- _Entries supplied_:
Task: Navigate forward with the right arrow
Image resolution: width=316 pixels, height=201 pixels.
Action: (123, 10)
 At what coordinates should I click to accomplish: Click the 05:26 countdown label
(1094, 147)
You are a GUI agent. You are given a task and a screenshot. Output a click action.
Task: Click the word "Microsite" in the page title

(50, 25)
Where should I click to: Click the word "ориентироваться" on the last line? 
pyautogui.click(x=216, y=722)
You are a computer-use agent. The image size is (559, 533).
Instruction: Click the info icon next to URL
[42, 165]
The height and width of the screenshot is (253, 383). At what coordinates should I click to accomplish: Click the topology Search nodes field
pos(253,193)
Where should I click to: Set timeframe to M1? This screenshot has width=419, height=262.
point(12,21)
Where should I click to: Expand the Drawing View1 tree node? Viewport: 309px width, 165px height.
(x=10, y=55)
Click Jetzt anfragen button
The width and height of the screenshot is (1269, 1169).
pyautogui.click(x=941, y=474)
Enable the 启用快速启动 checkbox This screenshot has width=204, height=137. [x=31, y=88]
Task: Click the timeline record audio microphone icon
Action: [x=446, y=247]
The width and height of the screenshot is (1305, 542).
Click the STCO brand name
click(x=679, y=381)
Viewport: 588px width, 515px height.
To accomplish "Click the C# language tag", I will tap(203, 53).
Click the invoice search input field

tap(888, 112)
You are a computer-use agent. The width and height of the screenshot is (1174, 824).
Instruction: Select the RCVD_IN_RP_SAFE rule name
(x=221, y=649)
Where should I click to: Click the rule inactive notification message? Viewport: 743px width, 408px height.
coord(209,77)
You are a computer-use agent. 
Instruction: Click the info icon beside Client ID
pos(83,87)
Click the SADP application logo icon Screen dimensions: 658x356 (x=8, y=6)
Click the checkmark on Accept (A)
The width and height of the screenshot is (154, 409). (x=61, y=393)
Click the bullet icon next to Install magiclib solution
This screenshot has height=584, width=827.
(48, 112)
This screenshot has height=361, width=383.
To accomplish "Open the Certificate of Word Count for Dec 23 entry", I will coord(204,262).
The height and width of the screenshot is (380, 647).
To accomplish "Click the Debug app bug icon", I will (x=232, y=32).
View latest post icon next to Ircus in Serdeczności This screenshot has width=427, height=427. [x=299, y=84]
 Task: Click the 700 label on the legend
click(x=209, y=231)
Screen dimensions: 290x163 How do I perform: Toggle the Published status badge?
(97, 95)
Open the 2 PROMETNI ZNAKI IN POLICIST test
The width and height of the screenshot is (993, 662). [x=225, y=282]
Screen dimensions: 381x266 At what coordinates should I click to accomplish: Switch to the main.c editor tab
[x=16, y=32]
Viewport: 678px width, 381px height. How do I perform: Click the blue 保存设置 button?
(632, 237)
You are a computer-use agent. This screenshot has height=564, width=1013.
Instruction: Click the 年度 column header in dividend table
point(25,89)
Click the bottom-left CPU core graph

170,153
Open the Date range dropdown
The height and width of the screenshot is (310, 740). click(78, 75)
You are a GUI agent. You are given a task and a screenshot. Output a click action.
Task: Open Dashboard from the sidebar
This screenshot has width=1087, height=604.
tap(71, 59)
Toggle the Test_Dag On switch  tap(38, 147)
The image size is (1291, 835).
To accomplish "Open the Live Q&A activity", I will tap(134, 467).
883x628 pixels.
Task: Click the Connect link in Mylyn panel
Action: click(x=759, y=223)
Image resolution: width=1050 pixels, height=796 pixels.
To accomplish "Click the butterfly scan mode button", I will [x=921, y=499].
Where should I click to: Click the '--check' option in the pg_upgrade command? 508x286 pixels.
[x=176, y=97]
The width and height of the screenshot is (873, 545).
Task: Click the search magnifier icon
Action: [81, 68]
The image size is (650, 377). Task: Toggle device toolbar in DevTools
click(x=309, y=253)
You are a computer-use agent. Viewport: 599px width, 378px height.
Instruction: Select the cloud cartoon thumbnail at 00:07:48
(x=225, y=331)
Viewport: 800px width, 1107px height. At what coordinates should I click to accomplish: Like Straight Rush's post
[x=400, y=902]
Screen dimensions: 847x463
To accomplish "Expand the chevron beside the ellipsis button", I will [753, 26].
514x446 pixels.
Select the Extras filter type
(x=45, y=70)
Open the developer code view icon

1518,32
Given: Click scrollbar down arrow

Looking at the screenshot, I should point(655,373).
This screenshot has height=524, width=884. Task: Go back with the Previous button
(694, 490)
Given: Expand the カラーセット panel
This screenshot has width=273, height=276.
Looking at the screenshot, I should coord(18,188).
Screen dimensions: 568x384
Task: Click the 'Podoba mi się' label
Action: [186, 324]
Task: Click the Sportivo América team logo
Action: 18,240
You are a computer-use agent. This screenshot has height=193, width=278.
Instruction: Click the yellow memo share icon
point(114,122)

- _Activity_:
Your answer should be an exact transcription of the data above.

- _Solution to the exercise_:
Task: Navigate forward with the right arrow
Image resolution: width=316 pixels, height=201 pixels.
Action: (123, 10)
 At what coordinates should I click to accomplish: Click the 05:26 countdown label
(1094, 147)
You are a GUI agent. You are given a task and a screenshot. Output a click action.
Task: Click the word "Microsite" in the page title

(50, 25)
Where should I click to: Click the word "ориентироваться" on the last line? 
pyautogui.click(x=216, y=722)
You are a computer-use agent. The image size is (559, 533).
Instruction: Click the info icon next to URL
[42, 165]
The height and width of the screenshot is (253, 383). At what coordinates should I click to accomplish: Click the topology Search nodes field
pos(253,193)
Where should I click to: Set timeframe to M1? This screenshot has width=419, height=262.
point(12,21)
Where should I click to: Expand the Drawing View1 tree node? Viewport: 309px width, 165px height.
(x=10, y=55)
Click Jetzt anfragen button
The width and height of the screenshot is (1269, 1169).
pyautogui.click(x=941, y=474)
Enable the 启用快速启动 checkbox This screenshot has width=204, height=137. [x=31, y=88]
Task: Click the timeline record audio microphone icon
Action: [x=446, y=247]
The width and height of the screenshot is (1305, 542).
Click the STCO brand name
click(x=679, y=381)
Viewport: 588px width, 515px height.
To accomplish "Click the C# language tag", I will tap(203, 53).
Click the invoice search input field

tap(888, 112)
You are a computer-use agent. The width and height of the screenshot is (1174, 824).
Instruction: Select the RCVD_IN_RP_SAFE rule name
(x=221, y=649)
Where should I click to: Click the rule inactive notification message? Viewport: 743px width, 408px height.
coord(209,77)
You are a computer-use agent. 
Instruction: Click the info icon beside Client ID
pos(83,87)
Click the SADP application logo icon Screen dimensions: 658x356 (x=8, y=6)
Click the checkmark on Accept (A)
The width and height of the screenshot is (154, 409). (x=61, y=393)
Click the bullet icon next to Install magiclib solution
This screenshot has height=584, width=827.
(48, 112)
This screenshot has height=361, width=383.
To accomplish "Open the Certificate of Word Count for Dec 23 entry", I will coord(204,262).
The height and width of the screenshot is (380, 647).
To accomplish "Click the Debug app bug icon", I will (x=232, y=32).
View latest post icon next to Ircus in Serdeczności This screenshot has width=427, height=427. [x=299, y=84]
 Task: Click the 700 label on the legend
click(x=209, y=231)
Screen dimensions: 290x163 How do I perform: Toggle the Published status badge?
(97, 95)
Open the 2 PROMETNI ZNAKI IN POLICIST test
The width and height of the screenshot is (993, 662). [x=225, y=282]
Screen dimensions: 381x266 At what coordinates should I click to accomplish: Switch to the main.c editor tab
[x=16, y=32]
Viewport: 678px width, 381px height. How do I perform: Click the blue 保存设置 button?
(632, 237)
You are a computer-use agent. This screenshot has height=564, width=1013.
Instruction: Click the 年度 column header in dividend table
point(25,89)
Click the bottom-left CPU core graph

170,153
Open the Date range dropdown
The height and width of the screenshot is (310, 740). click(78, 75)
You are a GUI agent. You are given a task and a screenshot. Output a click action.
Task: Open Dashboard from the sidebar
This screenshot has width=1087, height=604.
tap(71, 59)
Toggle the Test_Dag On switch  tap(38, 147)
The image size is (1291, 835).
To accomplish "Open the Live Q&A activity", I will tap(134, 467).
883x628 pixels.
Task: Click the Connect link in Mylyn panel
Action: click(x=759, y=223)
Image resolution: width=1050 pixels, height=796 pixels.
To accomplish "Click the butterfly scan mode button", I will [x=921, y=499].
Where should I click to: Click the '--check' option in the pg_upgrade command? 508x286 pixels.
[x=176, y=97]
The width and height of the screenshot is (873, 545).
Task: Click the search magnifier icon
Action: [81, 68]
The image size is (650, 377). Task: Toggle device toolbar in DevTools
click(x=309, y=253)
You are a computer-use agent. Viewport: 599px width, 378px height.
Instruction: Select the cloud cartoon thumbnail at 00:07:48
(x=225, y=331)
Viewport: 800px width, 1107px height. At what coordinates should I click to accomplish: Like Straight Rush's post
[x=400, y=902]
Screen dimensions: 847x463
To accomplish "Expand the chevron beside the ellipsis button", I will [753, 26].
514x446 pixels.
Select the Extras filter type
(x=45, y=70)
Open the developer code view icon

1518,32
Given: Click scrollbar down arrow

Looking at the screenshot, I should point(655,373).
This screenshot has height=524, width=884. Task: Go back with the Previous button
(694, 490)
Given: Expand the カラーセット panel
This screenshot has width=273, height=276.
Looking at the screenshot, I should coord(18,188).
Screen dimensions: 568x384
Task: Click the 'Podoba mi się' label
Action: [186, 324]
Task: Click the Sportivo América team logo
Action: 18,240
You are a computer-use agent. This screenshot has height=193, width=278.
Instruction: Click the yellow memo share icon
point(114,122)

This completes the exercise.